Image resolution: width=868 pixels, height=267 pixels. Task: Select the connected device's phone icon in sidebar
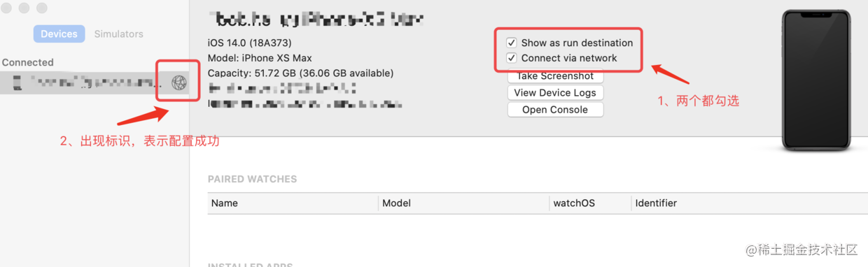coord(18,83)
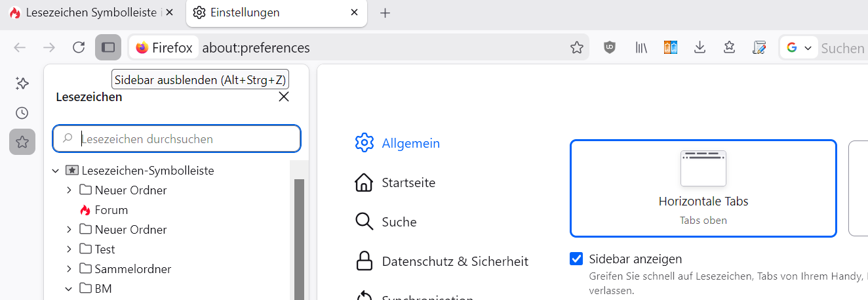Reload the current page
868x300 pixels.
point(79,47)
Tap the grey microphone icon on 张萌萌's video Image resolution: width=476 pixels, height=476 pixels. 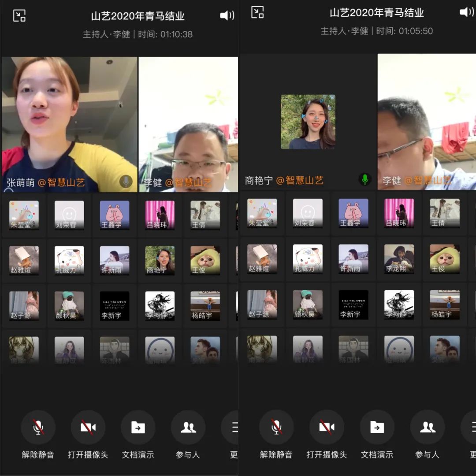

——

Task instructions –
Every entry above is to be printed again exactly, pictures omitted.

Exercise solution –
Image resolution: width=868 pixels, height=267 pixels. Task: Select the connected device's phone icon in sidebar
coord(18,83)
Reload the current page
868x300 pixels.
point(79,47)
Tap the grey microphone icon on 张萌萌's video Image resolution: width=476 pixels, height=476 pixels. 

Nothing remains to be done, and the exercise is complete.